[TASK DIRECTIONS]
Every line from the one holding "Task: Click the 22:05 time of Canada vs Japan" through the one holding "Click the tallest Total peak near 2010" in the data below must be returned exactly, both ends included, with pictures left out and nothing else added.

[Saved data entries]
● ● ● ● ●
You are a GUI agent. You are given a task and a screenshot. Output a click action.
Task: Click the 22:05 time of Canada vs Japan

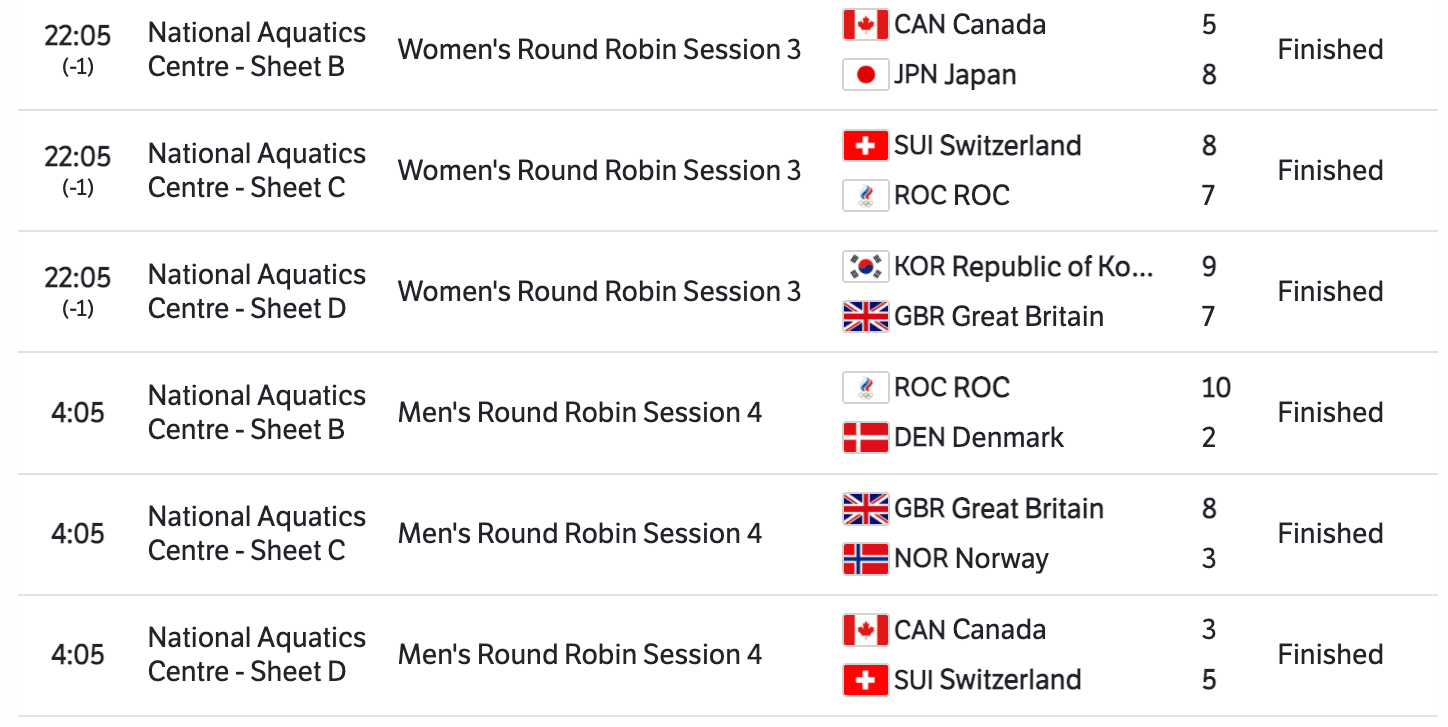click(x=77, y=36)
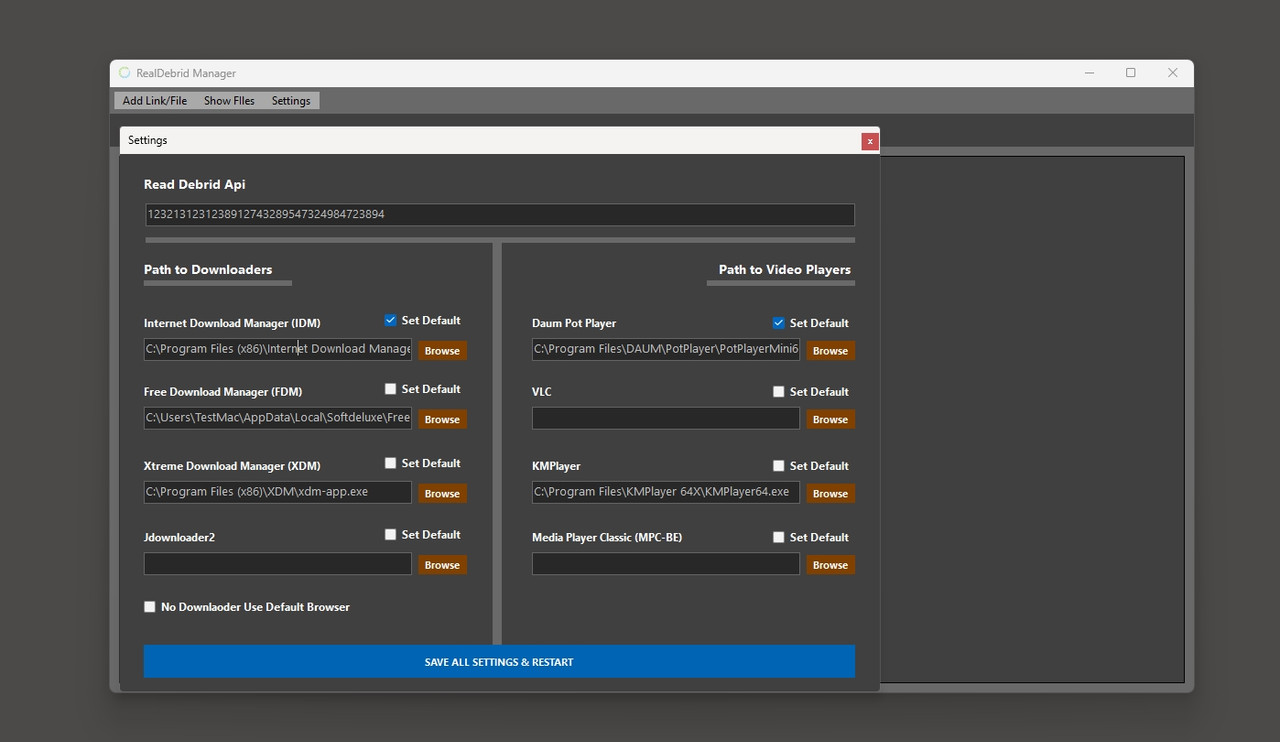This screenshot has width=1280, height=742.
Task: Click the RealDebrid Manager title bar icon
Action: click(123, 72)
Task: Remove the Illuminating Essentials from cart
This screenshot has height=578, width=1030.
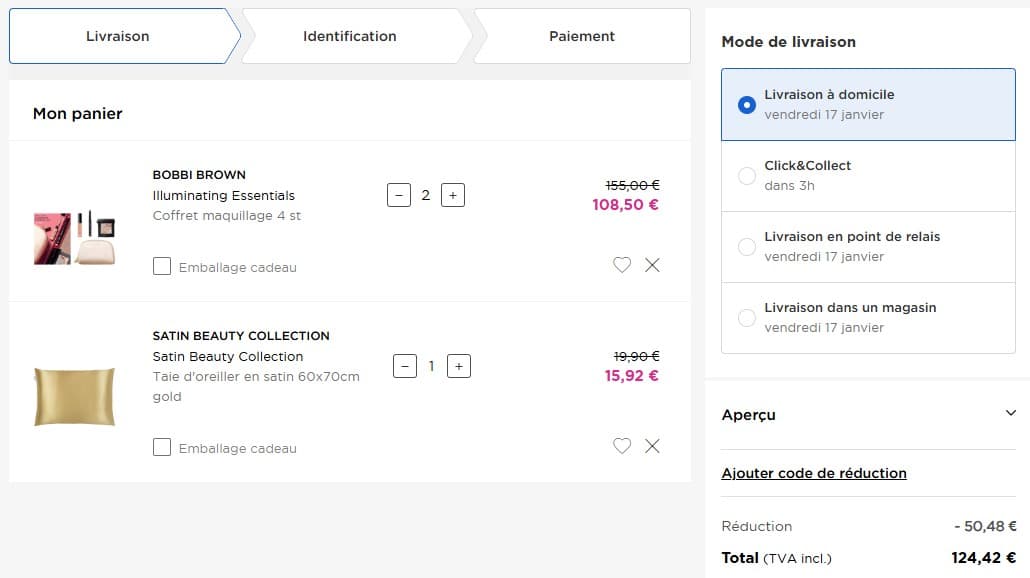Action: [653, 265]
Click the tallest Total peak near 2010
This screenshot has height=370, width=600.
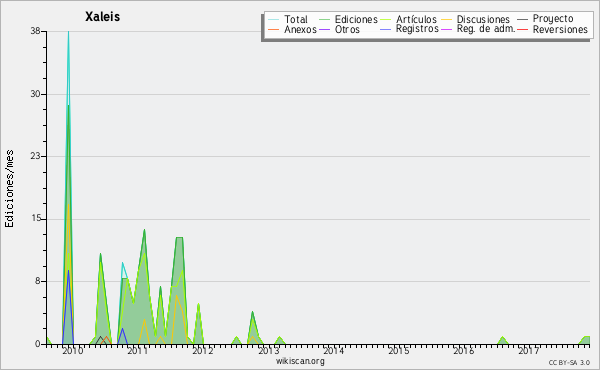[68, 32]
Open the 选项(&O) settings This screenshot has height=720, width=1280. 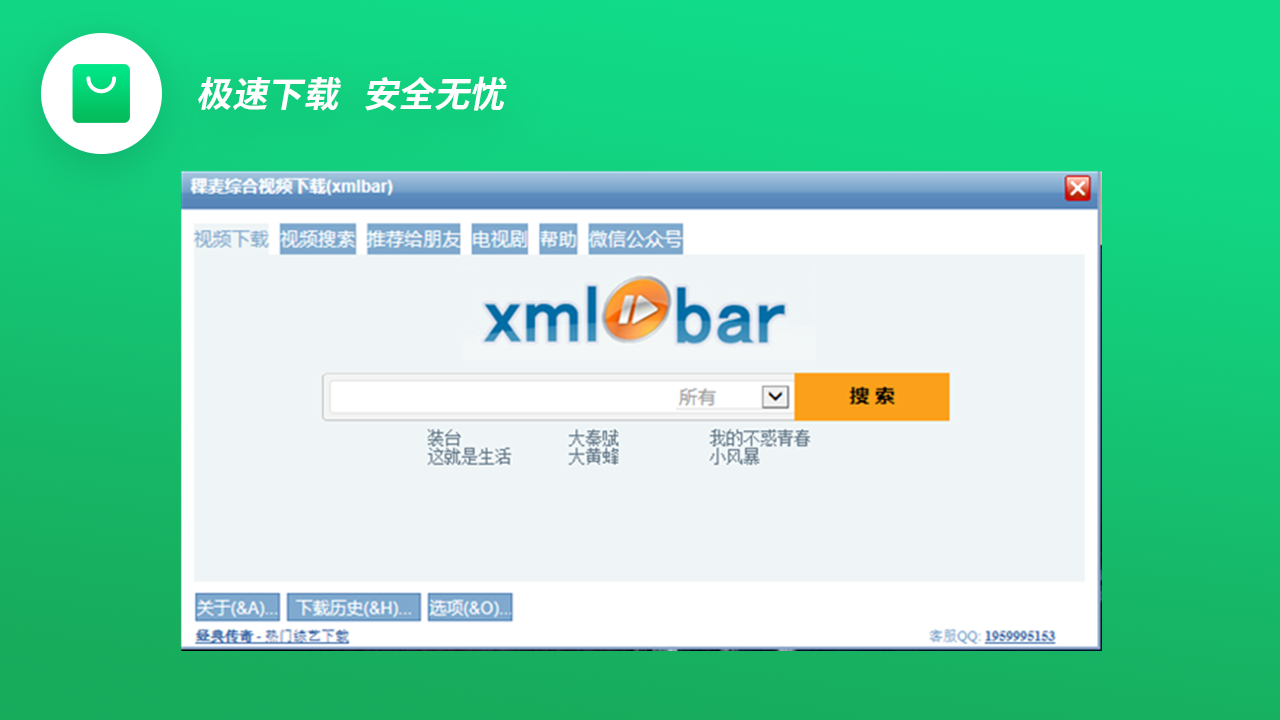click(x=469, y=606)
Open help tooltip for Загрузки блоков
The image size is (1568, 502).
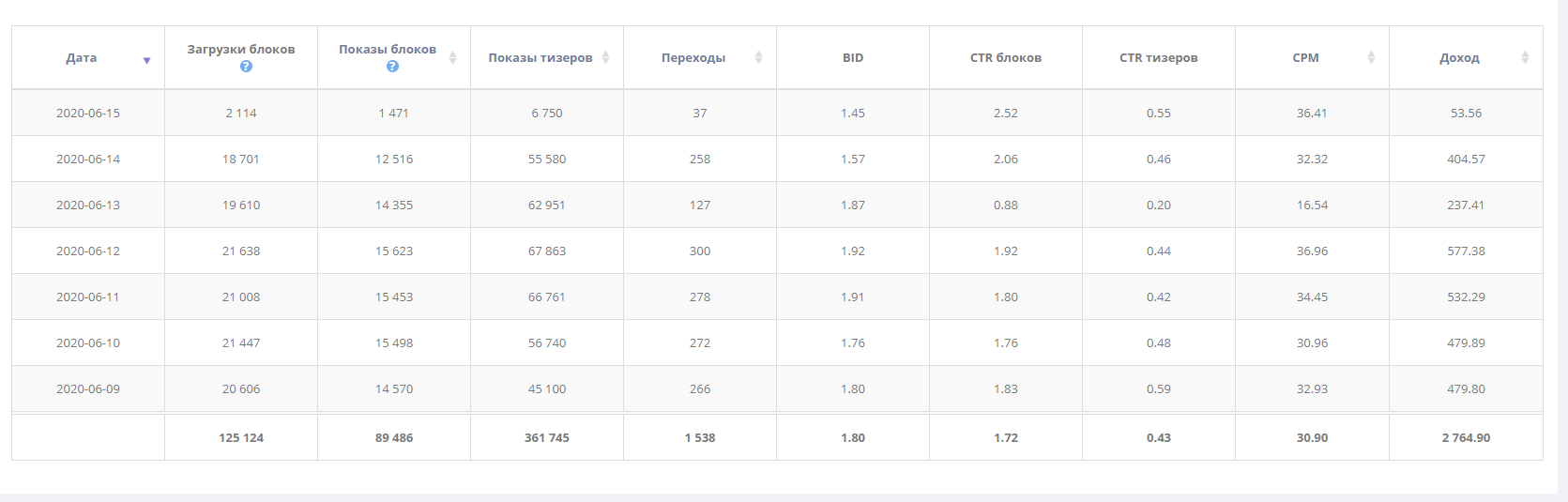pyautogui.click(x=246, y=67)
● ● ● ● ●
[REPLY]
Task: Click the 22:05 time of Canada vs Japan

click(x=77, y=36)
This screenshot has width=1280, height=742.
Task: Click the RealDebrid Manager title bar icon
Action: click(123, 72)
Task: Remove the Illuminating Essentials from cart
This screenshot has height=578, width=1030.
Action: [653, 265]
Click the tallest Total peak near 2010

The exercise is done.